Auch Bild-Chefredakteur Kai Diekmann erklärte sich bereit, an der Aufklärung mitzuwirken. Das klang nach Versöhnung, nach Händedruck. Wie einst die Worte von Axel Springer. Sogar eine Einladung zum 100. Geburtstag des Verlagsgründers kommende Woche schickte man Wallraff kürzlich nach Köln. Der lehnte ab. Jetzt dreht sich der Wind plötzlich, die Betonköpfe klettern aus ihren Löchern. Warum jetzt?
Eine merkwürdige Jagd
Die Welt am Sonntag eröffnete am Wochenende auf vier Seiten eine merkwürdige Jagd auf Wallraff, mit einer Story, die „dick aufgeblasen“ sei, wie der Enthüllungsjournalist Hans Leyendecker (Süddeutsche) sagt: Ein Stasi-Agent soll an Wallraffs Bestseller „Ganz unten“ mitgearbeitet haben, Erscheinungsjahr 1985. Die Belege sind dünn. Mehr Kampagne denn Recherche.
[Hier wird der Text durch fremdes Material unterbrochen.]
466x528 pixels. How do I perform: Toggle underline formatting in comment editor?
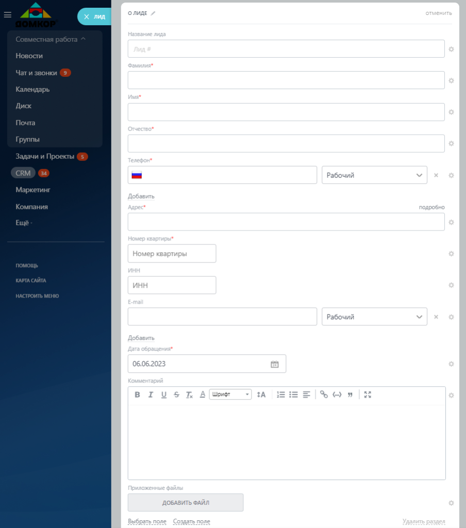tap(163, 394)
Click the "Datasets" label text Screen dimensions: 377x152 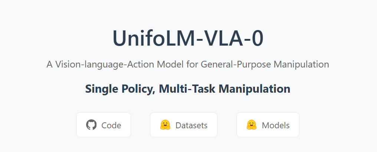[x=191, y=125]
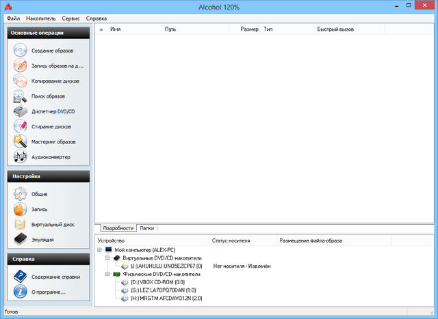The width and height of the screenshot is (438, 319).
Task: Collapse the Мой компьютер tree node
Action: click(x=100, y=251)
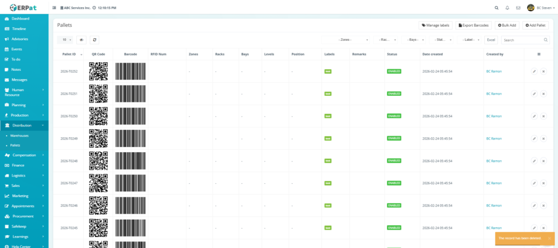558x248 pixels.
Task: Open BC Ramon link in first row
Action: click(494, 71)
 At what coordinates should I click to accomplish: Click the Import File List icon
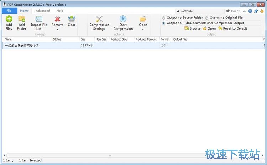tap(39, 19)
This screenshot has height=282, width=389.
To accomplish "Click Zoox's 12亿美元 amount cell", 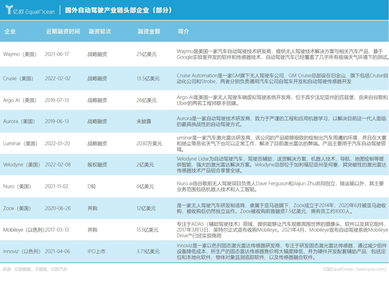I will tap(146, 208).
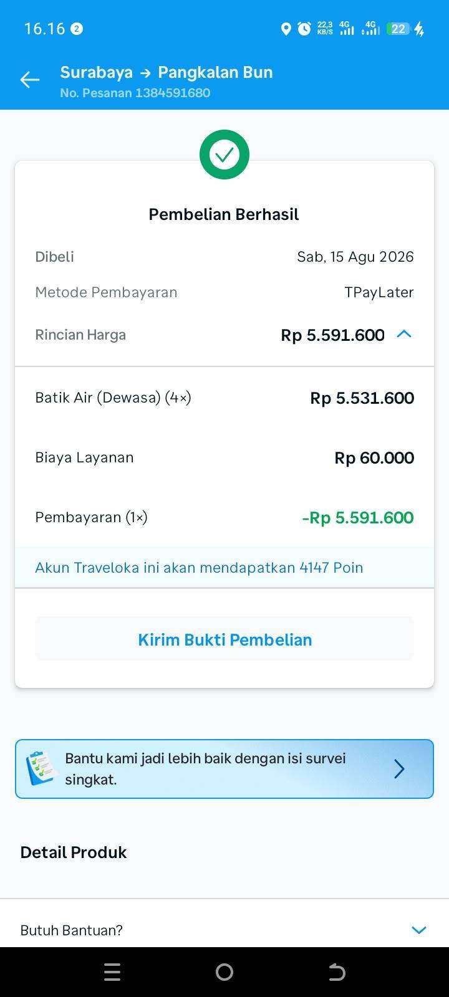
Task: Tap the Batik Air (Dewasa) price row
Action: tap(225, 398)
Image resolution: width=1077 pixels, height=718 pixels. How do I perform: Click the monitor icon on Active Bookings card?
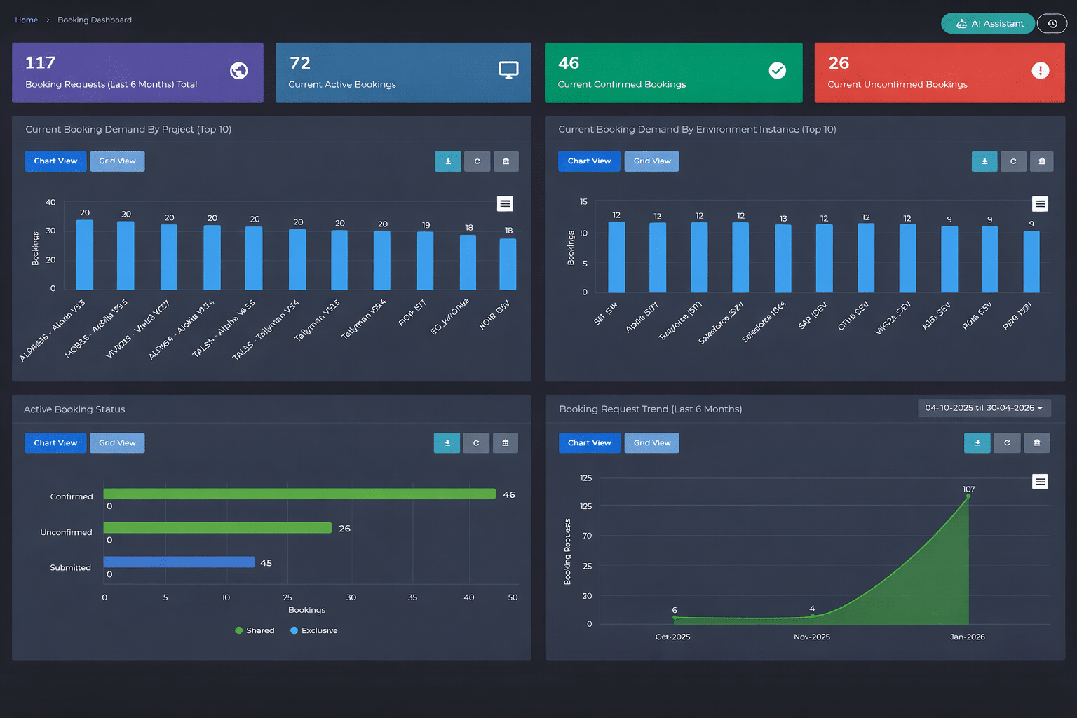[508, 70]
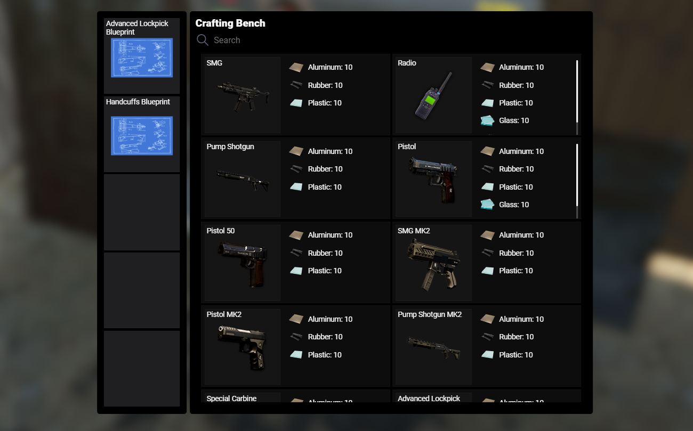The width and height of the screenshot is (693, 431).
Task: Click the Rubber icon in Pistol 50 recipe
Action: (296, 253)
Die anderen Springer-Blätter ziehen höchst verhalten nach, auch Bild. Der Rest des Blätterwalds ignoriert die Attacke. Oder versteht sie als das, was sie ist: ein verzweifelter Versuch, Wallraff zu schaden. Selbst unverdächtige Branchendienste wie „turi2“ melden: „Günter Wallraff Zielscheibe eines neuen Springer-Angriffs“.
Oder ist das Springer’sche Dialektik: die eine Hand zur Versöhnung ausstrecken und mit der anderen den Stahl schmieden, mit dem der Feind zur Strecke gebracht wird?
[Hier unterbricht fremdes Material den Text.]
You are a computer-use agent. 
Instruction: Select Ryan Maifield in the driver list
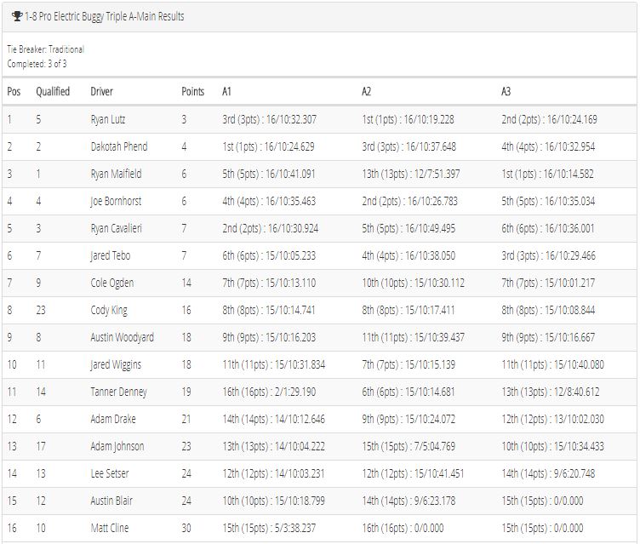(116, 174)
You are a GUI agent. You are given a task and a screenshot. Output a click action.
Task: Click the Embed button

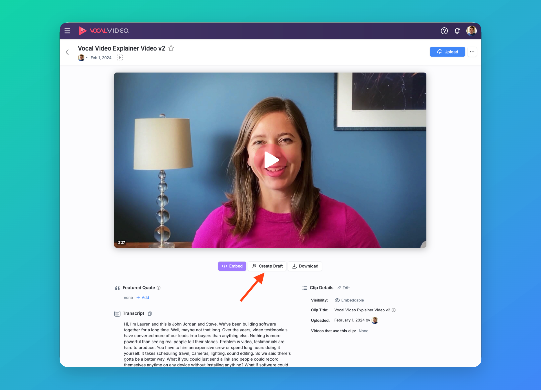pyautogui.click(x=232, y=266)

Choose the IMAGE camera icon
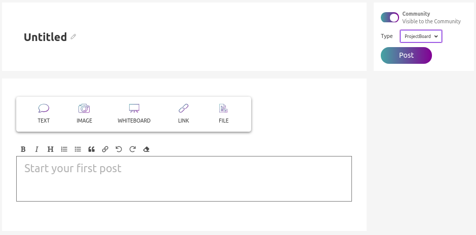pyautogui.click(x=84, y=108)
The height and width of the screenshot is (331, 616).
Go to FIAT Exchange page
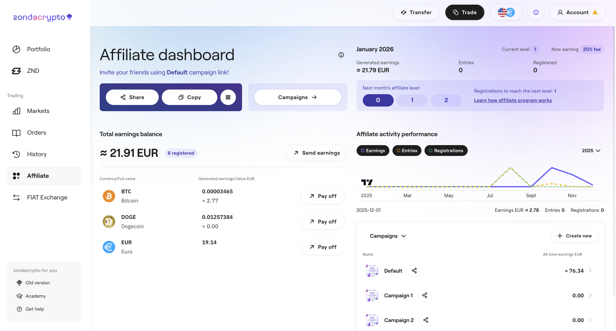coord(47,198)
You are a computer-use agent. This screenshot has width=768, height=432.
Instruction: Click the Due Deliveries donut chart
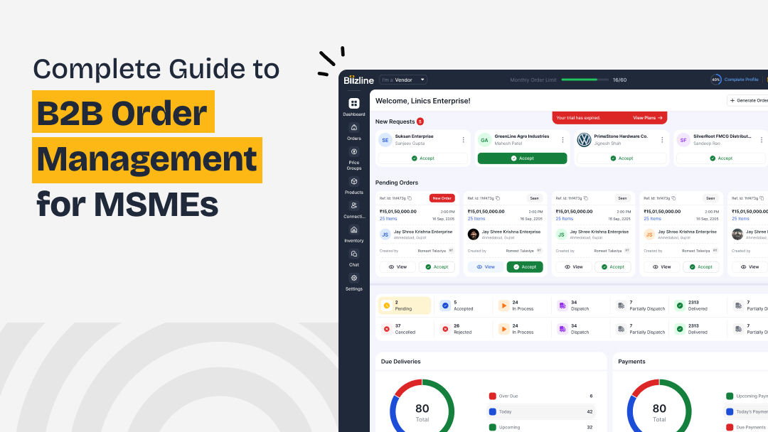click(422, 410)
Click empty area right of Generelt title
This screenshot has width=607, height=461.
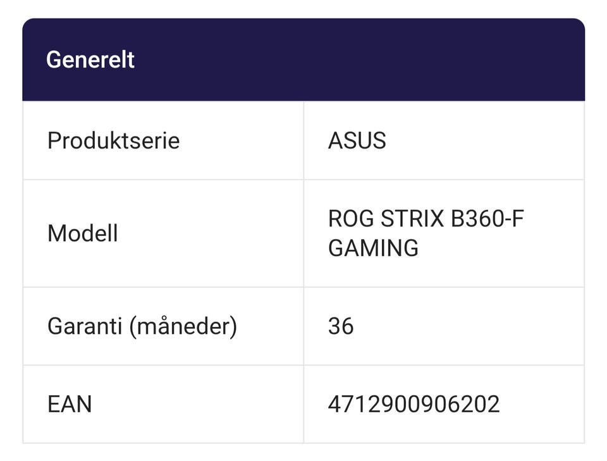(379, 60)
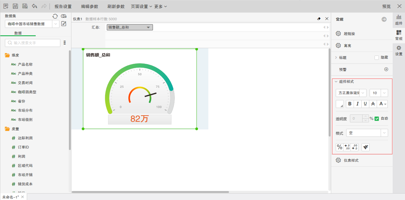
Task: Toggle bold text formatting
Action: (x=350, y=104)
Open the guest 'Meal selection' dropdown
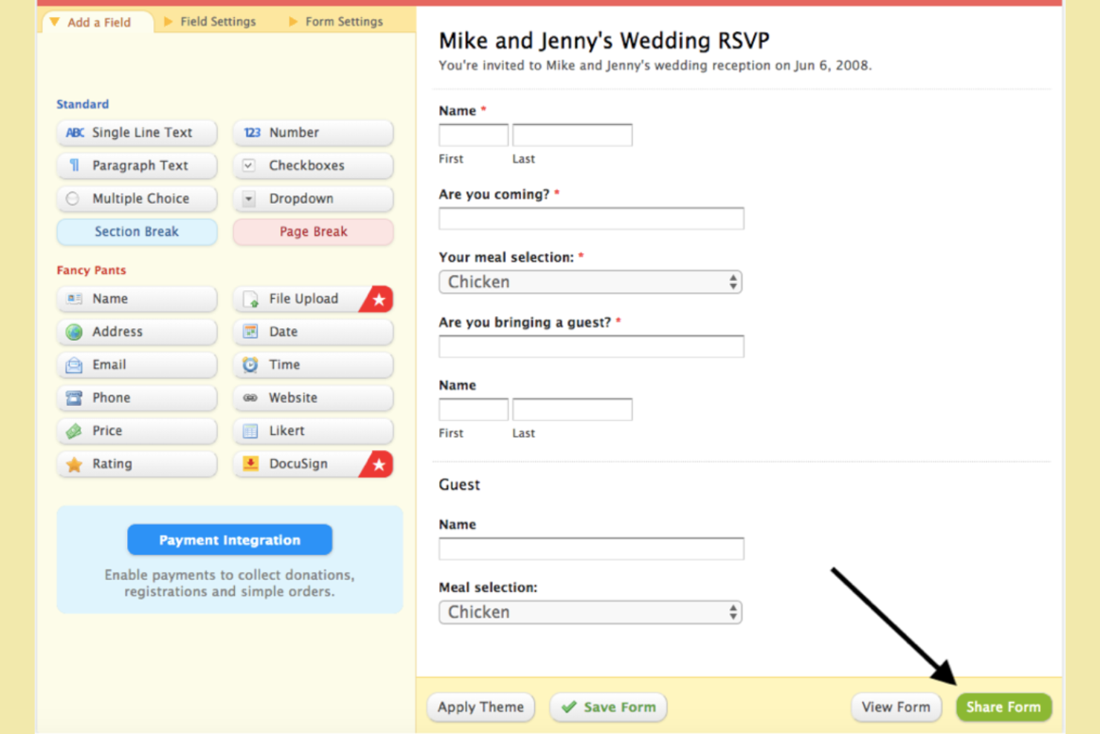The width and height of the screenshot is (1100, 734). click(x=590, y=612)
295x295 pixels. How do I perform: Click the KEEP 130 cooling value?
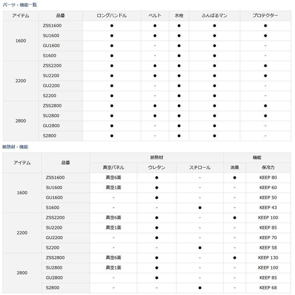click(268, 258)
Die Wallraff-Jagd hat bei der Welt Tradition, vielleicht ist sie gar der letzte Spaß eines Blatts, das allmählich in der Irrelevanz versinkt. 2003 versuchten die Redakteure Dirk Banse und Michael Behrendt der „Ikone des bundesrepublikanischen Journalismus“ (Welt über Wallraff) eine IM-Tätigkeit anzuhängen. Die Recherchen hielten jedoch der Prüfung deutscher Gerichte nicht stand.
Nun versuchen Banse und Behrendt erneut, was ihnen vor neun Jahren nicht gelang: die Tätigkeit des Aufklärers zur Tätigkeit eines Agenten umzudeuten. Einer, der seit Jahrzehnten die Ungerechtigkeiten unseres Landes aufspürt, in Callcentern und Fabriken recherchiert, muss schließlich ein Umstürzler sein, nur so lässt er sich ins Weltbild einpassen. Sie wollen es ihm beweisen. Um jeden Preis. Versöhnung sieht anders aus.